■ Consigne: Présentez ces lignes sous forme de liste numérotée, sans les lignes vides.

Lignes pour repérer des éléments décrits:
= = = = =

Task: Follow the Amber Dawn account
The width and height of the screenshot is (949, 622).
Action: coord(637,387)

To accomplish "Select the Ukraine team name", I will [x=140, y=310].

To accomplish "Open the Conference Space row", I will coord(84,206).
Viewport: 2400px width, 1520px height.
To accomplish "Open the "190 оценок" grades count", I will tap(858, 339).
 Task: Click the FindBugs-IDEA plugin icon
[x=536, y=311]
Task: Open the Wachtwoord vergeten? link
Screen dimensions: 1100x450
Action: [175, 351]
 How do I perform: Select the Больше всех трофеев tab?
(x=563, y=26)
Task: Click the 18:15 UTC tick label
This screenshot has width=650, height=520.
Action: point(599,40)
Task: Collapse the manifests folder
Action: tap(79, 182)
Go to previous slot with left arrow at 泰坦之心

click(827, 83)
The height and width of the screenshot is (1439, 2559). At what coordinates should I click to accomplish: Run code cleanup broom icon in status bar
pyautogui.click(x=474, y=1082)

= = = = =

■ Résultat complet:
1. Task: Follow the Amber Dawn account
2. The width and height of the screenshot is (949, 622).
3. Action: coord(637,387)
4. To accomplish "Select the Ukraine team name", I will [x=140, y=310].
5. To accomplish "Open the Conference Space row", I will coord(84,206).
6. Viewport: 2400px width, 1520px height.
7. To accomplish "Open the "190 оценок" grades count", I will tap(858, 339).
8.  Task: Click the FindBugs-IDEA plugin icon
9. [x=536, y=311]
10. Task: Open the Wachtwoord vergeten? link
11. Screen dimensions: 1100x450
12. Action: [175, 351]
13.  How do I perform: Select the Больше всех трофеев tab?
14. (x=563, y=26)
15. Task: Click the 18:15 UTC tick label
16. This screenshot has width=650, height=520.
17. Action: point(599,40)
18. Task: Collapse the manifests folder
19. Action: tap(79, 182)
20. Go to previous slot with left arrow at 泰坦之心
21. click(827, 83)
22. The height and width of the screenshot is (1439, 2559). At what coordinates should I click to accomplish: Run code cleanup broom icon in status bar
23. pyautogui.click(x=474, y=1082)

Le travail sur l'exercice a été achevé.